WAN Interface Statistics not working correctly

Started by Component0002, June 15, 2026, 11:17:31 PM

Previous topic - Next topic
Hello,

I have upgraded my firewall to a Mellanox ConnectX-3 Pro from an Intel 4 port 1Gbps NIC. I reinstalled Opnsense enabled the kernel module with mlx4en_load=YES, edited the interface names in my config and reimported it.

Everyone works correctly apart from the Interface Statistics on the Dashboard. This will regularly go down even though I'm not restarting the firewall.

For example, currently it is at 1.73GB bytes out but if I check back in a few minutes it will be at 1.2GB bytes out. I have also had it regularly go to 18.45E which I believe is 18.45 Exabytes. This happens within minutes of the firewall having started so it is obviously not true as I only have a 900Mbps line...

Furthermore, when this happens it breaks the live traffic graph and the units are all wrong. I have confirmed that this bug happens with 26.1.9 and also with 26.1.10 now.

This was never an issue with the Intel card so I'm wondering if it is an issue with the driver? The VLAN Interface Statistics display without any issues.

How do I resolve this issue? I have checked the logs but I can't see any errors here.

After the interface change the reporting database might have become corrupted. Just a guess.
Perhaps resetting would help? Reporting > Settings > Reporting Database Options.
There are options to reset / repair but beware, I imagine there could be data loss. I am not certain if the actions taken are destructive.
In the past when I changed interface hardware I had to do this. It didn't matter to me if resetting would reset to zero data but it fixed my reporting problem similar to yours.

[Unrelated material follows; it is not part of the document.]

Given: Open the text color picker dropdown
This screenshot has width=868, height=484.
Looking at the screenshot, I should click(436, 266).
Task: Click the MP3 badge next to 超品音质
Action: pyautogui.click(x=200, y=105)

Quote from: cookiemonster on June 16, 2026, 12:00:46 AMAfter the interface change the reporting database might have become corrupted. Just a guess.
He wrote :
Quote from: Component0002 on June 15, 2026, 11:17:31 PMI reinstalled Opnsense
So that can't be it ;)

A while back I have read this :
- https://forum.opnsense.org/index.php?topic=51907.msg267084#msg267084
- https://forum.opnsense.org/index.php?topic=51907.msg267104#msg267104
Which I find hard to believe, but if it's true then that might be the cause of this issue ?!
Weird guy who likes everything Linux and *BSD on PC/Laptop/Tablet/Mobile and funny little ARM based boards :)

I have ran the reset of RRD Data but the issue persists unfortunately.

Surely I can't be the only person with a Melanox Connectx 3 Pro card. I wonder if other people have the same issue?

Although I have just gotten this card perhaps I need to dump it and look into swapping to an Intel card instead.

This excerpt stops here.